We are coming up to Holy Week again which is an especially poignant time for our family. 15 years ago we were expecting our second child. We had been invited to a wedding in Jerez de La Frontera, a beautiful town in Andalusia, Spain, famous for its wine and horses. It was Holy Week and we were enjoying the wonderful night-time processions full of drama, fire and music, Catholicism at its most visceral.
It coincided with a visceral experience of our own. I was in the 16th week of pregnancy and while in Spain realised something was wrong. Providentially a family member was a midwife at the local hospital and we were seen within minutes of being admitted, only to be told that the child I was carrying was no longer alive.
It was a shocking realisation! Until then everything had seemed so easy. We’d fallen pregnant with our first child on honeymoon and I’d sailed through the first pregnancy, our son was born two days off his due date and everything went like clockwork. Suddenly life seemed much more fragile and uncertain.
What could have been an empty, tragic moment for us as a family was filled with meaning as events unfolded in parallel with Holy Week. The shockingly realistic and gaudy statues that were carried in procession through the Spanish streets, showing the sufferings of Christ and his Blessed Mother covered in blood and tears, suddenly seemed less distant and spoke to us in that incarnated way that only Catholicism can manage. We felt surrounded by the Christian community as never before. We were staying with a priest friend in the Bishop’s residence and the first person who came to see us after we’d been told the bad news was the Bishop of Jerez who arrived with the biggest box of chocolates we’d ever seen, the family gathered around and my parents were there from Italy to meet us when we got back.
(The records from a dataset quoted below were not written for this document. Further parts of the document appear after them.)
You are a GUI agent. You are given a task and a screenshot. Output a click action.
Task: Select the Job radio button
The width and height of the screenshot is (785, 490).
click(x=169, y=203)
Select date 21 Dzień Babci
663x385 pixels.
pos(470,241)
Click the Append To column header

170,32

We arrived back in London on Good Friday and went straight to hospital for an induced labour (the most painful one I have experienced even though the baby was only small) birth and a D&C operation. It was the first time we had ever missed any of the liturgies of the Paschal Triduum yet we felt closer to the events of Easter than we ever had. The hospital was great yet in a bizarre example of the relativism of our age, asked whether we wanted to treat the baby as a child or essentially as medical waste. Once we opted for the former the mortal remains of our little girl were treated with incredible dignity and buried some weeks later in a beautiful cemetery not far from her great grandmother.
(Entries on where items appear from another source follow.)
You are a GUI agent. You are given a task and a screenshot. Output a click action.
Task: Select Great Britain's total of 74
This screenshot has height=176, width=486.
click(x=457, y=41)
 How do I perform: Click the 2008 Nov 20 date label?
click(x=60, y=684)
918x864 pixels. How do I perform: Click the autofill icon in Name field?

It was a sobering experience for a young couple and since then every pregnancy has been lived with gratitude and in fear and trembling, conscious that the Lord giveth and He taketh away, Blessed be the name of the Lord.
We called the baby Anastasia which means resurrection in Greek and hope to meet her again when we pass from the Passion of this world to the resurrection of the next.
Wow, what a beautiful post. I haven't been through this but several of my friends have experienced miscarriage. I was crying reading this. Thanks so much for sharing.
ReplyDeleteIn one of my three miscarriages the baby died during Holy Week. It was only afterwards when I miscarried (also at 16 weeks) that we realised when the baby had died. I had experienced a really dry Lent spiritually, then in Holy Week it was as though the emotional and spiritual floodgates opened. As my baby's life slipped away, my heart and soul became open to Our Lord's love. I committed this child, Gabriel, to Our Lady's care, and fervently hope and pray that we meet in the world to come. May God bless you and your family - your children both here, and those safe under Our Lady's mantle.
ReplyDeletebeautiful. bought tears. I lost my first child very early.